======== Extracted material ========

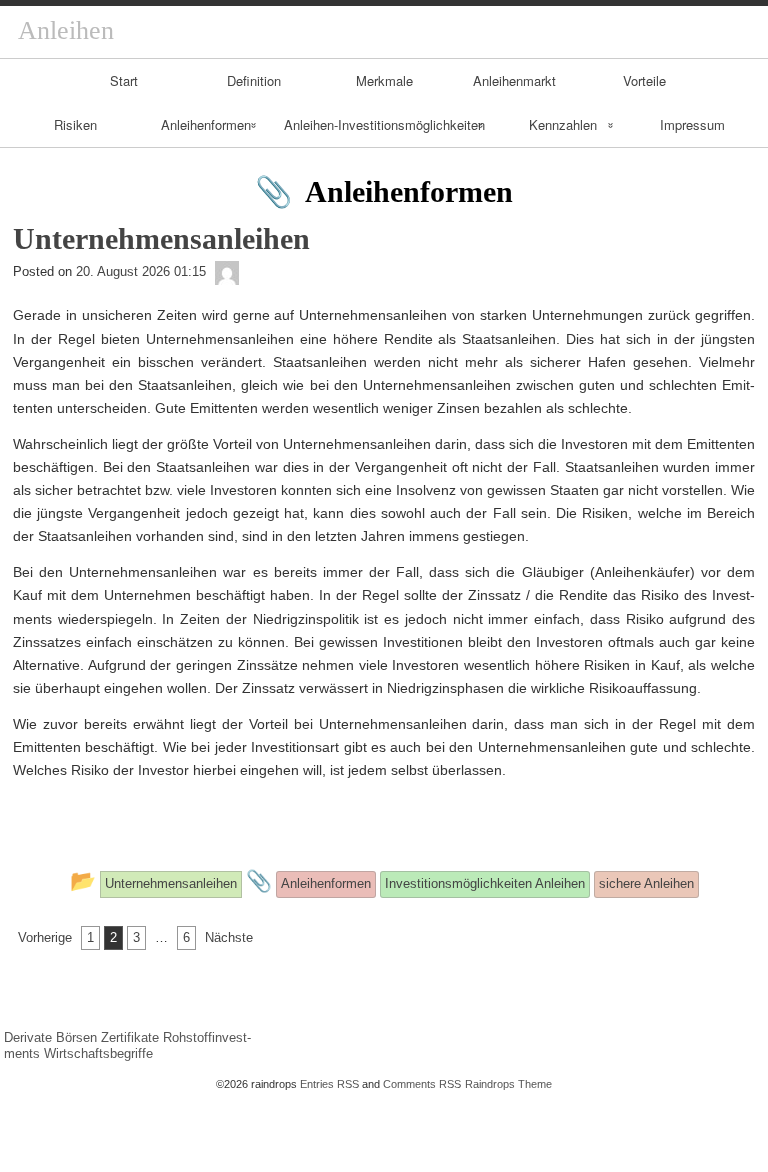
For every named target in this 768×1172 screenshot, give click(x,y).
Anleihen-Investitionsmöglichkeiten (384, 124)
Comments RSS (422, 1084)
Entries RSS (329, 1084)
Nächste (229, 937)
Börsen (76, 1037)
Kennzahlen (563, 124)
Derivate (28, 1037)
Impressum (692, 124)
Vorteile (644, 80)
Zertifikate (130, 1037)
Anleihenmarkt (514, 80)
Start (124, 80)
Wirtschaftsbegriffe (98, 1053)
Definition (254, 80)
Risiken (75, 124)
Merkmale (384, 80)
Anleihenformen (206, 124)
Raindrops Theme (508, 1084)
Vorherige (45, 937)
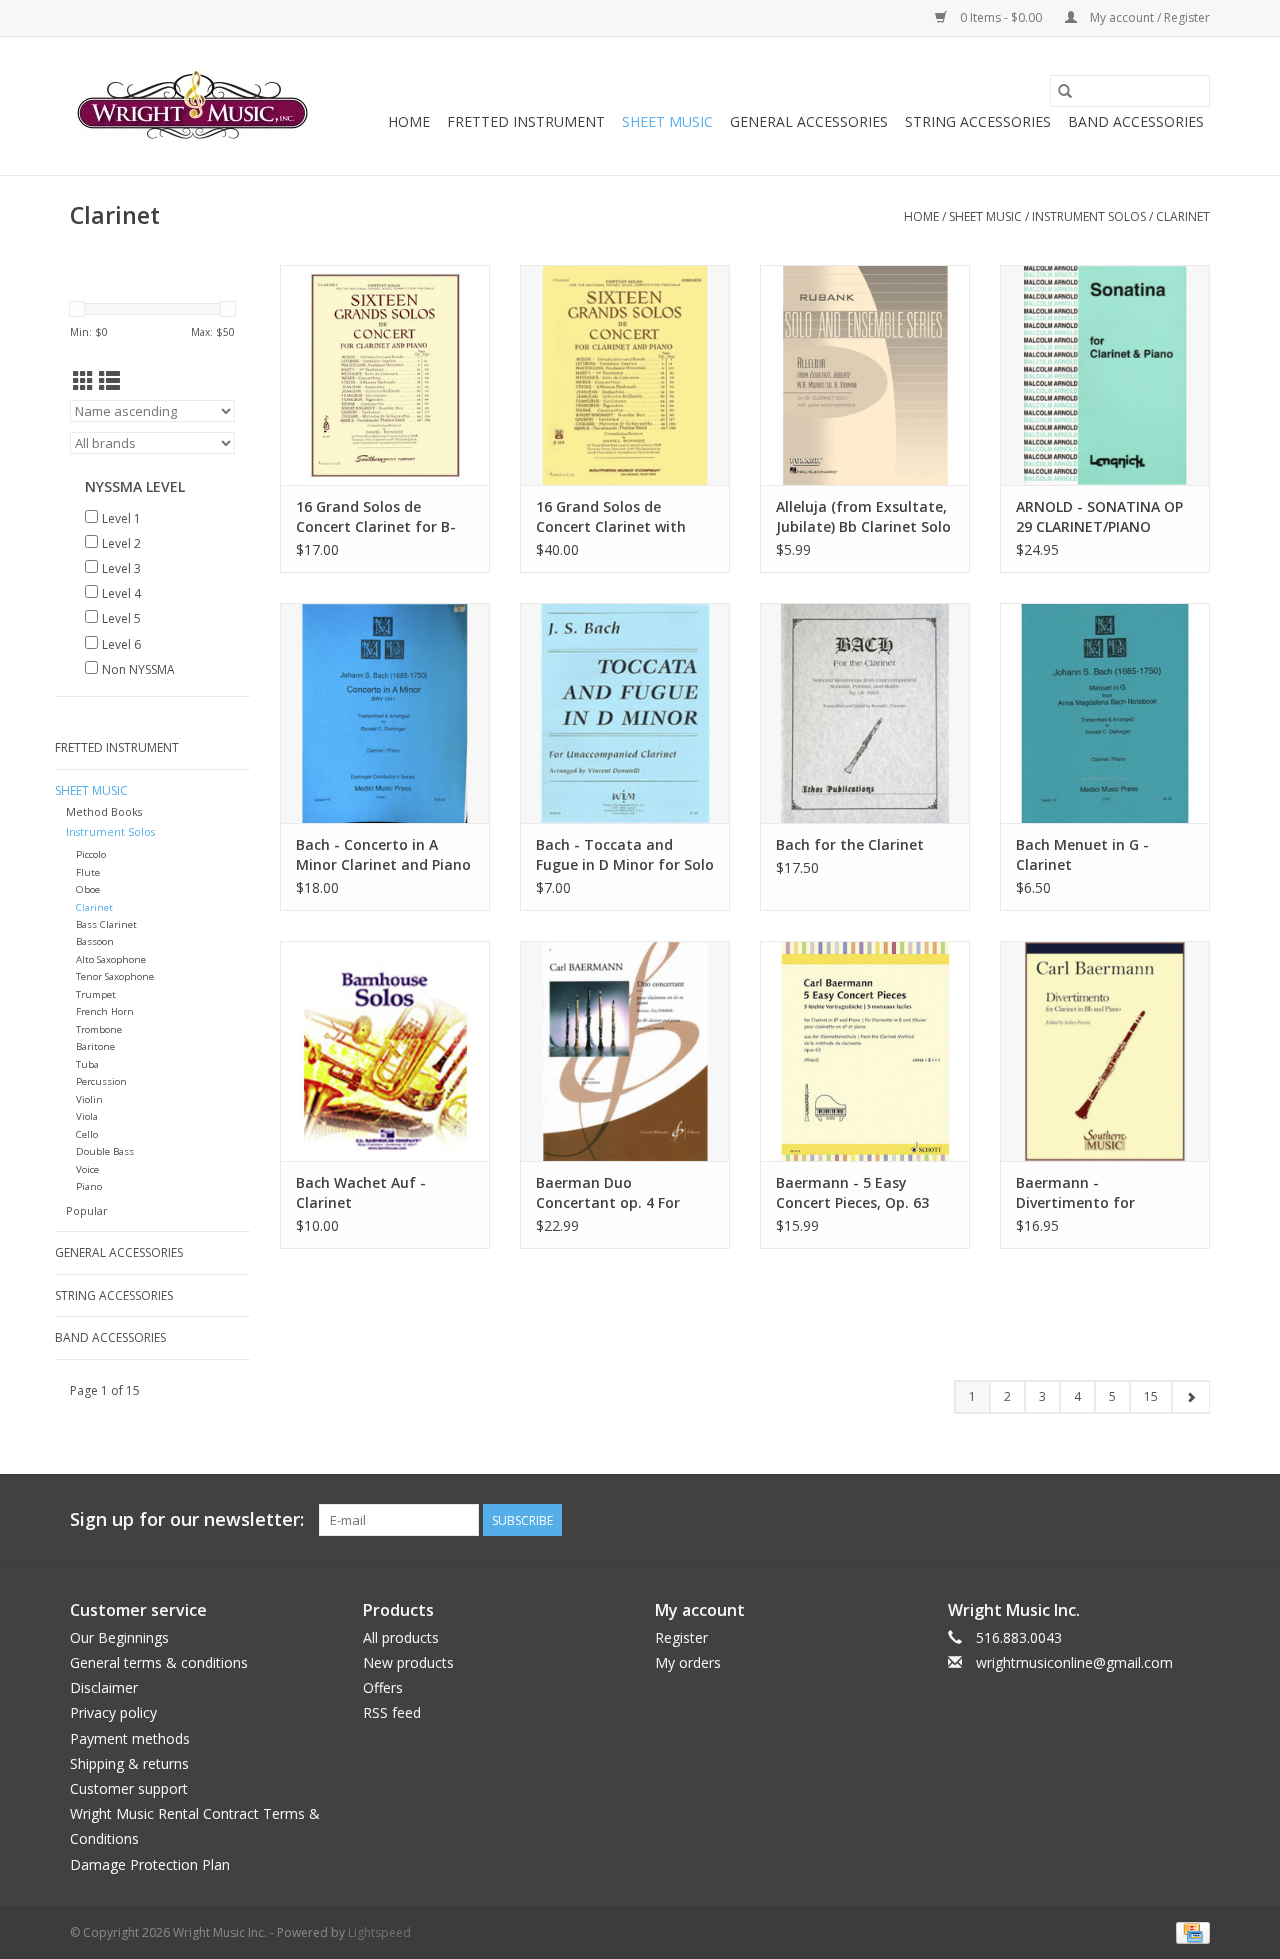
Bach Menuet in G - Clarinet (1082, 854)
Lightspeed (379, 1932)
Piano (89, 1186)
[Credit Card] (1189, 1931)
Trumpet (96, 994)
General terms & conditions (159, 1662)
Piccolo (91, 854)
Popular (87, 1210)
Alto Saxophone (111, 959)
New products (408, 1662)
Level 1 (121, 518)
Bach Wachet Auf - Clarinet (361, 1192)
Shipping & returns (129, 1763)
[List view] (109, 381)
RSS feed (392, 1712)
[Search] (1065, 91)
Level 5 (121, 618)
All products (401, 1637)
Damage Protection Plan (150, 1864)
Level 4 (121, 593)
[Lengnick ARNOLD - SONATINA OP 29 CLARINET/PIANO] (1105, 375)
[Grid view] (83, 381)
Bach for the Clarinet (850, 844)
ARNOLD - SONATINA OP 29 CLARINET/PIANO (1099, 516)
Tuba (87, 1064)
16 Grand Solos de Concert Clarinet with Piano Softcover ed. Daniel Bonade (611, 517)
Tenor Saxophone (115, 976)
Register (681, 1637)
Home (409, 121)
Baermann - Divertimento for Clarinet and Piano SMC (1098, 1193)
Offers (383, 1687)
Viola (87, 1116)
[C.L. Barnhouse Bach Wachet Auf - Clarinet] (385, 1051)
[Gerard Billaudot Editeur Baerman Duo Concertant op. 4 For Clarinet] (625, 1051)
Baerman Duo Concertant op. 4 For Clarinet (608, 1193)
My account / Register (1148, 17)
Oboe (88, 889)
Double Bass (105, 1151)
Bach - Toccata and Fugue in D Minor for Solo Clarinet (625, 855)
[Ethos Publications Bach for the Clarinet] (865, 713)
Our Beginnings (119, 1637)
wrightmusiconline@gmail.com (1074, 1662)
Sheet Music (667, 121)
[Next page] (1190, 1397)
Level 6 (121, 644)
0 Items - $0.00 (1001, 17)
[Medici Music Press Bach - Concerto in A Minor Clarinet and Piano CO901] (385, 713)
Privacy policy (113, 1712)
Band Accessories (1136, 121)
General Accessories (809, 121)
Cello (87, 1134)
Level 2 (121, 543)
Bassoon (95, 941)
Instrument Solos (1089, 216)
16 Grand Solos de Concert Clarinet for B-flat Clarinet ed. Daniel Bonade (376, 517)
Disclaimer (104, 1687)
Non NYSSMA (138, 669)
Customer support (129, 1788)
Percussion (101, 1081)
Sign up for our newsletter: (187, 1519)
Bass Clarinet (106, 924)
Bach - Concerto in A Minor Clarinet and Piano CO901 (383, 855)
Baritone (95, 1046)
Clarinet (1183, 216)
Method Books (104, 811)
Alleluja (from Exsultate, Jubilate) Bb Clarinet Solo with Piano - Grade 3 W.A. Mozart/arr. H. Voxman (864, 517)
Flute (88, 872)
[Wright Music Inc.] (192, 106)
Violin (89, 1099)
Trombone (99, 1029)
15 (1151, 1396)
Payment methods (130, 1738)
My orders (688, 1662)
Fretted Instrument (526, 121)
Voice (87, 1169)
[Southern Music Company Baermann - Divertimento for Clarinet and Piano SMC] (1105, 1051)
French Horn (105, 1011)
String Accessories (978, 121)
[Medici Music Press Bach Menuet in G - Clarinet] (1105, 713)
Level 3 (121, 568)
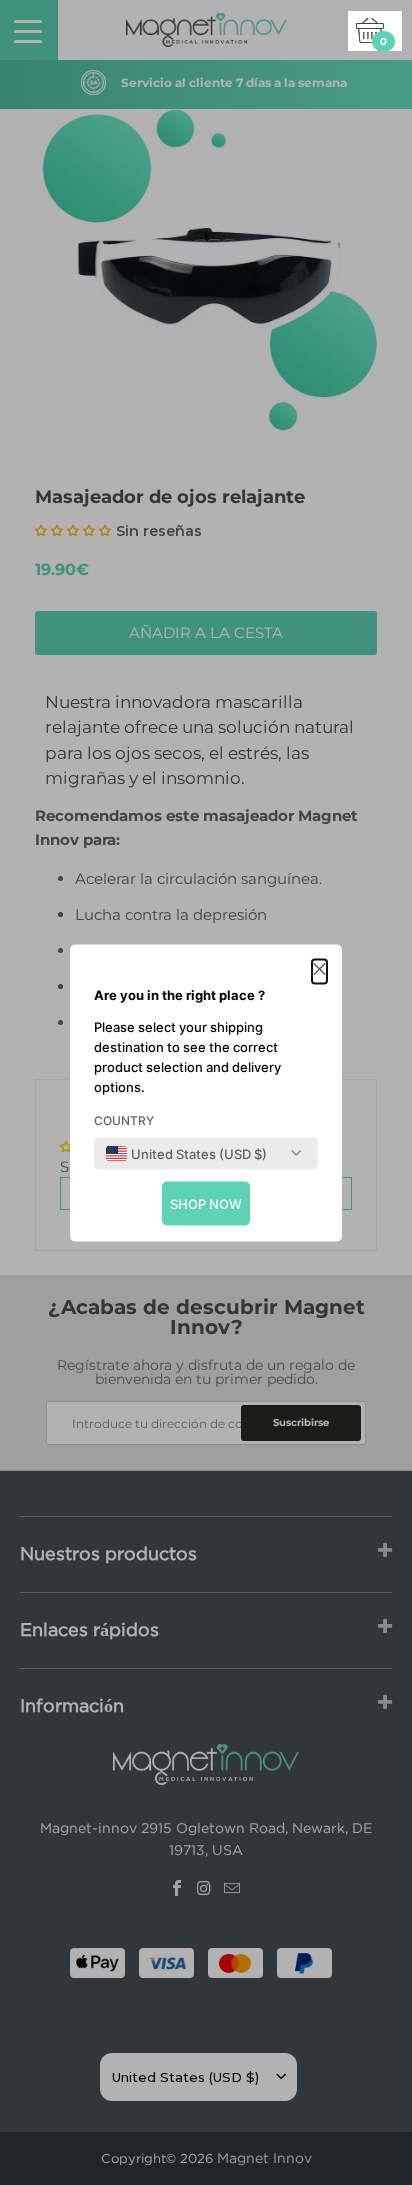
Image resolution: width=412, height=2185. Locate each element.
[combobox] (186, 1153)
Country (124, 1119)
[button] (319, 971)
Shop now (206, 1203)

========

(Problem details)
The entries above are to be printed again word for word, with every picture removed.

(Solution to the problem)
For every named target in this 768×1172 screenshot, give click(x,y).
Anleihen-Investitionsmöglichkeiten (384, 124)
Comments RSS (422, 1084)
Entries RSS (329, 1084)
Nächste (229, 937)
Börsen (76, 1037)
Kennzahlen (563, 124)
Derivate (28, 1037)
Impressum (692, 124)
Vorteile (644, 80)
Zertifikate (130, 1037)
Anleihenmarkt (514, 80)
Start (124, 80)
Wirtschaftsbegriffe (98, 1053)
Definition (254, 80)
Risiken (75, 124)
Merkmale (384, 80)
Anleihenformen (206, 124)
Raindrops Theme (508, 1084)
Vorherige (45, 937)
Bach Menuet in G - Clarinet (1082, 854)
Lightspeed (379, 1932)
Piano (89, 1186)
[Credit Card] (1189, 1931)
Trumpet (96, 994)
General terms & conditions (159, 1662)
Piccolo (91, 854)
Popular (87, 1210)
Alto Saxophone (111, 959)
New products (408, 1662)
Level 1 (121, 518)
Bach Wachet Auf - Clarinet (361, 1192)
Shipping & returns (129, 1763)
[List view] (109, 381)
RSS feed (392, 1712)
[Search] (1065, 91)
Level 5 (121, 618)
All products (401, 1637)
Damage Protection Plan (150, 1864)
Level 4 (121, 593)
[Lengnick ARNOLD - SONATINA OP 29 CLARINET/PIANO] (1105, 375)
[Grid view] (83, 381)
Bach for the Clarinet (850, 844)
ARNOLD - SONATINA OP 29 CLARINET/PIANO (1099, 516)
Tuba (87, 1064)
16 Grand Solos de Concert Clarinet with Piano Softcover ed. Daniel Bonade (611, 517)
Tenor Saxophone (115, 976)
Register (681, 1637)
Home (409, 121)
Baermann - Divertimento for Clarinet and Piano SMC (1098, 1193)
Offers (383, 1687)
Viola (87, 1116)
[C.L. Barnhouse Bach Wachet Auf - Clarinet] (385, 1051)
[Gerard Billaudot Editeur Baerman Duo Concertant op. 4 For Clarinet] (625, 1051)
Baerman Duo Concertant op. 4 For Clarinet (608, 1193)
My account / Register (1148, 17)
Oboe (88, 889)
Double Bass (105, 1151)
Bach - Toccata and Fugue in D Minor for Solo Clarinet (625, 855)
[Ethos Publications Bach for the Clarinet] (865, 713)
Our Beginnings (119, 1637)
wrightmusiconline@gmail.com (1074, 1662)
Sheet Music (667, 121)
[Next page] (1190, 1397)
Level 6 (121, 644)
0 Items - $0.00 (1001, 17)
[Medici Music Press Bach - Concerto in A Minor Clarinet and Piano CO901] (385, 713)
Privacy policy (113, 1712)
Band Accessories (1136, 121)
General Accessories (809, 121)
Cello (87, 1134)
Level 2 (121, 543)
Bassoon (95, 941)
Instrument Solos (1089, 216)
16 Grand Solos de Concert Clarinet for B-flat Clarinet ed. Daniel Bonade (376, 517)
Disclaimer (104, 1687)
Non NYSSMA (138, 669)
Customer support (129, 1788)
Percussion (101, 1081)
Sign up for our newsletter: (187, 1519)
Bass Clarinet (106, 924)
Bach - Concerto in A Minor Clarinet and Piano CO901 (383, 855)
Baritone (95, 1046)
Clarinet (1183, 216)
Method Books (104, 811)
Alleluja (from Exsultate, Jubilate) Bb Clarinet Solo with Piano - Grade 3 W.A. Mozart/arr. H. Voxman (864, 517)
Flute (88, 872)
[Wright Music Inc.] (192, 106)
Violin (89, 1099)
Trombone (99, 1029)
15 (1151, 1396)
Payment methods (130, 1738)
My orders (688, 1662)
Fretted Instrument (526, 121)
Voice (87, 1169)
[Southern Music Company Baermann - Divertimento for Clarinet and Piano SMC] (1105, 1051)
French Horn (105, 1011)
String Accessories (978, 121)
[Medici Music Press Bach Menuet in G - Clarinet] (1105, 713)
Level 3 (121, 568)
Image resolution: width=412, height=2185. Locate each element.
[combobox] (186, 1153)
Country (124, 1119)
[button] (319, 971)
Shop now (206, 1203)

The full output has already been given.